Herzliya, une petite ville au nord de Tel Aviv, Asher se destine à reprendre l’entreprise d’échafaudages de son père. Parallèlement à son activité professionnelle, il prépare son bac sans l’ombre d’une motivation. D’un caractère instable et impulsif, le garçon se fait régulièrement remarquer par les troubles qu’il cause dans son établissement. Néanmoins, l’intérêt que porte Asher à Rami, son enseignant de littérature, le conduit à s’interroger sur le sens à donner à son avenir. Présenté dans la cuvée ACID 2017, à Cannes, Les Destinées d’Asher est un récit fictionnel qui repose sur les expériences personnelles du réalisateur.

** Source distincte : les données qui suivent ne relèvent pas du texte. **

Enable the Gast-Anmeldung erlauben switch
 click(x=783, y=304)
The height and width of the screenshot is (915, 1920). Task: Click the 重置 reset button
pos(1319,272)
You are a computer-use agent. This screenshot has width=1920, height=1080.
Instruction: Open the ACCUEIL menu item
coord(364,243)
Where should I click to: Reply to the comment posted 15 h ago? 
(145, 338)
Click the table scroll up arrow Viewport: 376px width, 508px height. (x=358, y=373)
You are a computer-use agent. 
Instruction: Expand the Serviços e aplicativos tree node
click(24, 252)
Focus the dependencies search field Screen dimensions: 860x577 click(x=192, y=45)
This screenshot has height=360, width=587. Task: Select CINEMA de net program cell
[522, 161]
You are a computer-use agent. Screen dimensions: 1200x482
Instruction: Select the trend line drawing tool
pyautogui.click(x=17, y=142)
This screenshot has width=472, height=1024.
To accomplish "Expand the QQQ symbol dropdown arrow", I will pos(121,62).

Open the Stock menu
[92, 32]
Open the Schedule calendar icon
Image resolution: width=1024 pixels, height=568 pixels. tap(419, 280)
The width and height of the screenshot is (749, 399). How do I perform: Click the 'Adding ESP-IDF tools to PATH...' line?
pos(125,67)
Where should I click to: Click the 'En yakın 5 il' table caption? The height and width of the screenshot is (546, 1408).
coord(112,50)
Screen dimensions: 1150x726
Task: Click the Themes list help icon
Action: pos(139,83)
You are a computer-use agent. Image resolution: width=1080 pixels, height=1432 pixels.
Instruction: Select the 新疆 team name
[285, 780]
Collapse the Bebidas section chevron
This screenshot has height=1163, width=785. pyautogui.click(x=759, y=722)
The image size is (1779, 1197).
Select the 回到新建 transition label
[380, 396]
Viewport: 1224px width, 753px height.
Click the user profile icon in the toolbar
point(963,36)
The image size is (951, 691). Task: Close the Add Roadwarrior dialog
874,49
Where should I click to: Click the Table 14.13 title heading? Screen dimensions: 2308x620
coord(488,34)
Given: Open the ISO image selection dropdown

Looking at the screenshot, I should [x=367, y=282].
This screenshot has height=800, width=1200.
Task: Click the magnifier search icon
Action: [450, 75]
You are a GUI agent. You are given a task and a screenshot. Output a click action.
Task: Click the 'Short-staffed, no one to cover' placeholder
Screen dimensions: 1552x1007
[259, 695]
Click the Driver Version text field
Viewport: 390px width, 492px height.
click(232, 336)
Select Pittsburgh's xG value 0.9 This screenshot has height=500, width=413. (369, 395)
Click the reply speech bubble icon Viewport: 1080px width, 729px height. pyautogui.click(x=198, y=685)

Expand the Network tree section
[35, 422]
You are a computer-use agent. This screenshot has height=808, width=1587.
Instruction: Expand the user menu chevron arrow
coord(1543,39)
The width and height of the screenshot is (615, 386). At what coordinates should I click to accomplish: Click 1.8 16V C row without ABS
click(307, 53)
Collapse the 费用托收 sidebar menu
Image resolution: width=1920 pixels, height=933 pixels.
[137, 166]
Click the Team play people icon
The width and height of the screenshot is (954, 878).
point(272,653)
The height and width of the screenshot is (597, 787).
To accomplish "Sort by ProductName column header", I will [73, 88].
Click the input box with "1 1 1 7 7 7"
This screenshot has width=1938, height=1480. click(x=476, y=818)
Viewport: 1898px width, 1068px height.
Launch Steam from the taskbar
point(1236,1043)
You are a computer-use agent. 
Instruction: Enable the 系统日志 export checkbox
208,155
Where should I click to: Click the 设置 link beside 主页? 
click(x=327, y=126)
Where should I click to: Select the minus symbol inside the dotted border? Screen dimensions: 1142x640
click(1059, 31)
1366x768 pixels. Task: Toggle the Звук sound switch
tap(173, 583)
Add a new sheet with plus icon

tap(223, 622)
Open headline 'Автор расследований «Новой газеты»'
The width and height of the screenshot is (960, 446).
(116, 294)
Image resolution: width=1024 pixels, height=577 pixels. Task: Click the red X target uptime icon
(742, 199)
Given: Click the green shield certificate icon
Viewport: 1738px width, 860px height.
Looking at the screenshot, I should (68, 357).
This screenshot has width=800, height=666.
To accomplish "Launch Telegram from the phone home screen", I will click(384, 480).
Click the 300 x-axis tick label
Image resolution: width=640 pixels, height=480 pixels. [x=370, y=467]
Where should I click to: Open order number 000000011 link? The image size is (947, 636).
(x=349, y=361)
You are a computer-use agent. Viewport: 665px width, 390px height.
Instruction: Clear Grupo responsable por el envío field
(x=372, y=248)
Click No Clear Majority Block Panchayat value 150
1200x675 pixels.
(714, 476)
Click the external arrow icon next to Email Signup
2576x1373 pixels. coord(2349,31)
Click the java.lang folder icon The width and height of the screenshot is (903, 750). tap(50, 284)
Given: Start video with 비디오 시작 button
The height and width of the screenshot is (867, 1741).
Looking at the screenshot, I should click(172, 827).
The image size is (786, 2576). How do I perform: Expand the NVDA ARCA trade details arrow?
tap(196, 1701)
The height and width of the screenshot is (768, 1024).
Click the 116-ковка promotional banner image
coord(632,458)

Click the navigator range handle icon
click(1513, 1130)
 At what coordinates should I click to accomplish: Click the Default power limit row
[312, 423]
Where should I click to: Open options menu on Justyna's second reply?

Matan Yair fut le professeur du bouillonnant Asher Lax, qui joue ici son propre rôle. Evitant tous les écueils d’un tel sujet, ce premier long métrage du metteur en scène constitue une réflexion fine et sensible sur la société israélienne en devenir. La justesse des interprétations n’étant pas la moindre de ses qualités.

L’affrontement

Sa mère ayant quitté le foyer, Asher vit seul avec son père. Le quotidien ne cesse de réunir les deux hommes : au travail, à la maison et au lycée lorsque le père est convoqué. Dans ces situations, au fort potentiel conflictuel, la mise en scène capte avec acuité toute la complexité et la singularité de ces rapports filiaux. Dès que le père entre dans le cadre, l’atmosphère s’apaise. Les jeux des regards (qui s’évitent le plus souvent) et la concision des dialogues traduisent ce mélange complexe et confus d’affection, de peur et de pitié, que l’on nomme respect, par trop de facilité. En position de désaccord, la tête souvent baissée, la voix basse, Asher ne fait qu’esquisser un semblant d’affirmation.

La rébellion d’Asher s’exprime hors du foyer. Sur le terrain de foot, en classe, Asher est le plus souvent cadré en plan serré, pour nous permettre d’effleurer la sensibilité exacerbée du garçon. Les heures de cours baignent dans une tension permanente. La moindre réflexion d’un camarade peut conduire à une réaction violente. A l’instar de Laurent Cantet dans Entre les murs (2008), Matan Yair réussit à recréer la réalité d’une salle classe, et ce sans aucun artifice. Face à l’imprévisible Asher et à ses non moins turbulents compagnons, l’enseignant de littérature fait face. Malgré sa crainte, il n’hésite pas à s’immiscer dans l’espace occupé par les élèves. Seul, en plan large, dos au tableau, tantôt autoritaire, tantôt fragile, Rami ne triche jamais face à son auditoire. Intrigué, touché, Asher cherche à se rapprocher de son professeur. Le scénario convenu n’aura pas lieu ; le sort en décidant autrement.

 

 

Une autre voie ?

Matan Yair brosse le portrait d’une jeunesse dont l’avenir semble inexorablement tracé. Une génération sans idéaux, sans envies, destinée à devenir ce que la famille et la société projettent. L’unique scène où Asher se retrouve face à des jeunes d’une autre classe sociale, il s’exclut lui-même du cadre. Entre membre d’un même groupe, on s’insulte, on se provoque mécaniquement, sans raison valable. La culture peut ouvrir les esprits et briser ce déterminisme. Mais l’école apparaît plus que fragilisée dans sa mission. Les valeurs de l’institution ont bien du mal à se faire entendre dans l’établissement scolaire. Seules les menaces et les sanctions permettent aux adultes de s’imposer pour un temps. Lorsque la transmission entre les générations est brouillée, c’est le socle même de notre société qui se retrouve ébranlé. Matan Yair pose les mêmes problématiques que Laurent Cantet dans L’Atelier, sorti l’an dernier. Avec autant d’intelligence et d’humilité que le réalisateur français, sa réflexion s’accompagne du même refus du didactisme. Pas de pessimisme ni de recettes miracles. Mais un constat sans aucune complaisance qui nous place face à notre impuissance. « Comment un père peut-il à la fois aimer son fils et le frapper ? ». Cette question, comme toutes les autres interrogations qui troublent Asher, restera sans réponse. Long et tortueux est le chemin qui reste à parcourir.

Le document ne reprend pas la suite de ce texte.